Back in 2018, two years after the UK government decided to implement mandatory hard age gates on adult websites, it floated an idea called the “porn pass.” The porn pass was a physical card you’d buy by handing over your ID to a brick-and-mortar shop attendant. It would contain authentication information that would act as a low-tech anonymization system, letting you verify you were over 18 years old online without entering personal details.

The idea of having to get internet porn by visiting a corner shop was largely considered funny. It revealed the tortured lengths regulators had stretched to balance their plan with the inevitable risks to privacy, inadvertently demonstrating how difficult that balance was in the process. Few were surprised when the whole verification project was scrapped in 2019, seemingly for good.

But the age verification wars were just beginning, and this year proponents have been chalking up win after win. The UK’s Online Safety Act now mandates age-gating on much of social media in addition to porn sites. The EU and Australia are currently trialing age verification measures and they’re hotly debated in other countries, including Canada. The US Supreme Court has overturned a decades-old precedent by greenlighting adult content age verification and at least temporarily allowing such requirements for social media. Critics who warned of threats to privacy and free speech have had their fears largely disregarded. Companies that once objected have started to comply.

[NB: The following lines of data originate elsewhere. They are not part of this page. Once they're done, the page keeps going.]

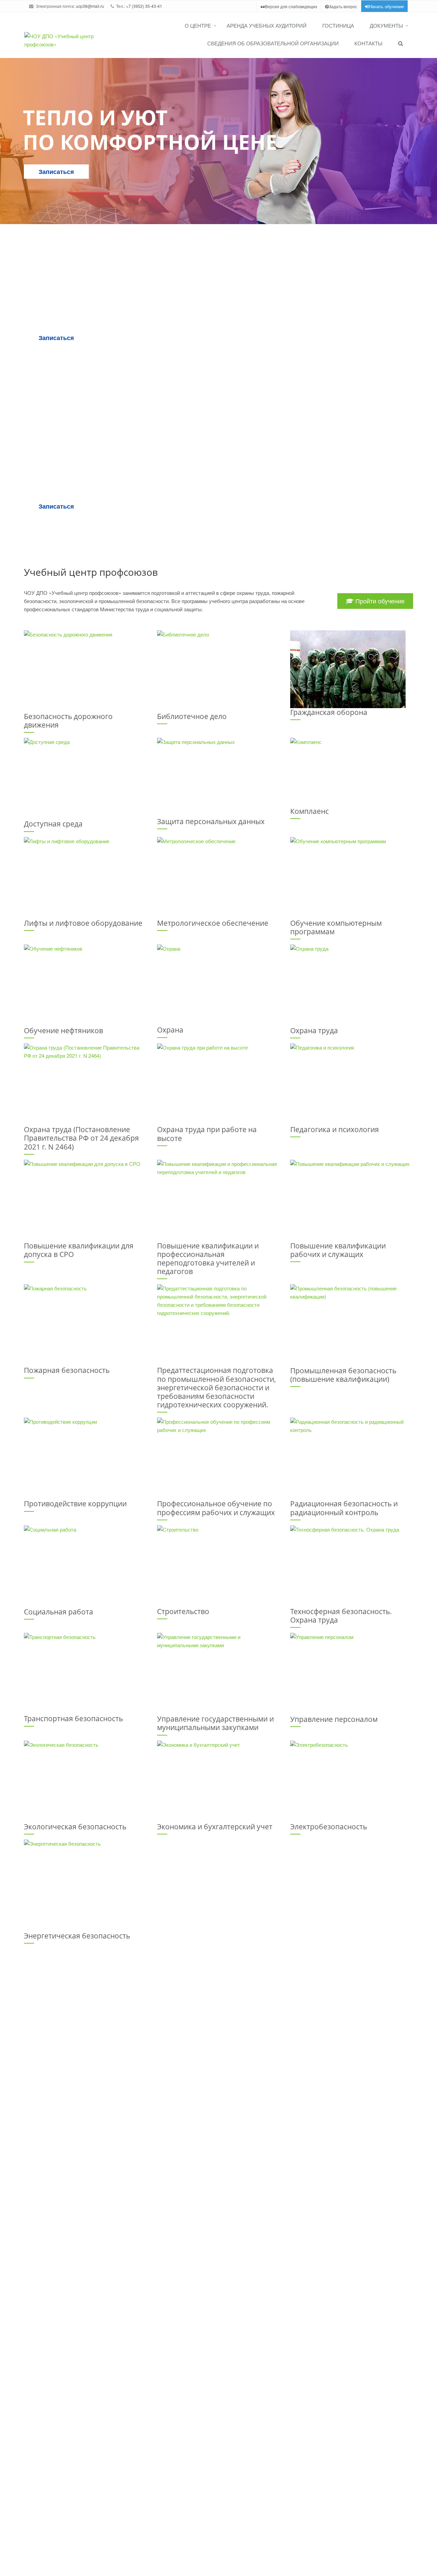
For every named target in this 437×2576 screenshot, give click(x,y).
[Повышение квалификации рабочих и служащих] (351, 1201)
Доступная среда (53, 824)
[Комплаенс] (351, 772)
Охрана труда (314, 1030)
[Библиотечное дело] (218, 671)
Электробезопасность (328, 1826)
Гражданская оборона (328, 712)
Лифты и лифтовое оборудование (83, 923)
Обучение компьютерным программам (336, 927)
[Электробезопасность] (351, 1782)
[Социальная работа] (85, 1566)
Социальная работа (58, 1611)
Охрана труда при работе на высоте (207, 1134)
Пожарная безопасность (67, 1370)
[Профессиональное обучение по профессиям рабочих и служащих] (218, 1458)
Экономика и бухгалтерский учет (214, 1826)
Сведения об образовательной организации (273, 43)
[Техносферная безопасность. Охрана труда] (351, 1566)
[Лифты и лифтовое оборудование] (85, 878)
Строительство (183, 1611)
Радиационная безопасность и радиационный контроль (344, 1508)
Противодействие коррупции (75, 1503)
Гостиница (338, 25)
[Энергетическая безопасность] (85, 1886)
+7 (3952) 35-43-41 (144, 6)
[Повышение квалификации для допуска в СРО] (85, 1201)
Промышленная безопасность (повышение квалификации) (343, 1375)
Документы (386, 25)
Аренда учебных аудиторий (267, 25)
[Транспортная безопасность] (85, 1673)
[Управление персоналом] (351, 1674)
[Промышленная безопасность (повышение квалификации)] (351, 1325)
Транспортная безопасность (73, 1718)
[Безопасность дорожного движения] (85, 671)
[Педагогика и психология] (351, 1084)
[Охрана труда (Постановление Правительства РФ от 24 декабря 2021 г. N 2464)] (85, 1084)
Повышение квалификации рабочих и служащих (338, 1250)
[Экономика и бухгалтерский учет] (218, 1782)
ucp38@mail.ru (90, 6)
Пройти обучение (379, 600)
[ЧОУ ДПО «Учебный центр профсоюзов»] (61, 40)
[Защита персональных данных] (218, 777)
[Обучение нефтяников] (85, 985)
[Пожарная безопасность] (85, 1325)
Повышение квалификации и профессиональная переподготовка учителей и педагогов (208, 1258)
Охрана (170, 1030)
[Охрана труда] (351, 985)
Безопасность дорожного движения (68, 721)
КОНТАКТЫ (368, 43)
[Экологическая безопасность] (85, 1782)
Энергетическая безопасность (77, 1936)
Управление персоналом (334, 1719)
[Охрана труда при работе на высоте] (218, 1084)
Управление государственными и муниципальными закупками (215, 1723)
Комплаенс (309, 811)
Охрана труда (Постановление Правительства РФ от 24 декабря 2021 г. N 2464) (81, 1138)
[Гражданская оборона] (351, 669)
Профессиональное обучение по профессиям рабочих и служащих (216, 1508)
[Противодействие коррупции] (85, 1458)
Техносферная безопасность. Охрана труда (341, 1616)
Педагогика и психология (334, 1129)
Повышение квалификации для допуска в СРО (78, 1250)
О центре (198, 25)
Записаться (56, 171)
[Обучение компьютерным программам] (351, 878)
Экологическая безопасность (75, 1826)
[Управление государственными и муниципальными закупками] (218, 1674)
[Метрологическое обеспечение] (218, 878)
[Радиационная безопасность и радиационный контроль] (351, 1458)
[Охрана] (218, 985)
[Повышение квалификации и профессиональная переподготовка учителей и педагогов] (218, 1201)
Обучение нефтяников (63, 1030)
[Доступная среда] (85, 779)
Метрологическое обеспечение (212, 923)
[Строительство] (218, 1566)
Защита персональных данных (211, 821)
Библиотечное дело (192, 716)
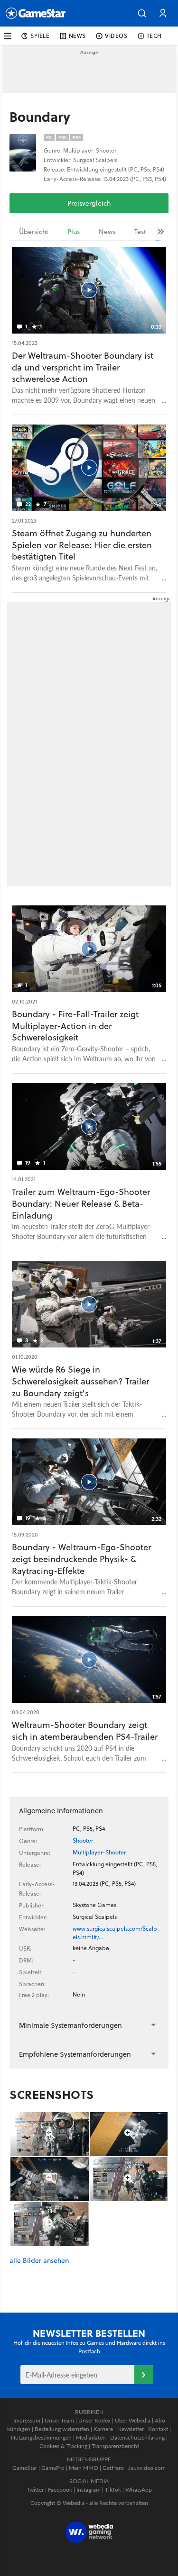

What happened between 2019 and 2025? Arguably, a major factor is simply that the internet has taken over more and more of our lives and lots of people are souring on it. Critics of age verification long emphasized that even if you didn’t care about pure “know it when I see it” smut, you should worry that age verification laws would prevent children from reaching valuable educational resources while making adults hesitant to access meaningful speech on the internet. But a growing constituency across the political spectrum seems dubious there’s much of value online at all.

How it’s going

Early age verification launches are vindicating many of those critics’ warnings, at least in the short term. The UK’s splashy OSA rollout created a rapid demonstration of nearly every problem age verification poses. There was a thicket of different services to give an ID or facial scan to, each one creating a fresh security risk if a breach occurred. There were trivially simple circumvention methods, like video game photo modes. There was a flood of VPN usage followed by ominous (though so far denied) questions about VPN bans. And there were social networks blocking content many people believed was appropriate and worthwhile for minors, plus a number of small sites that chose to leave the country.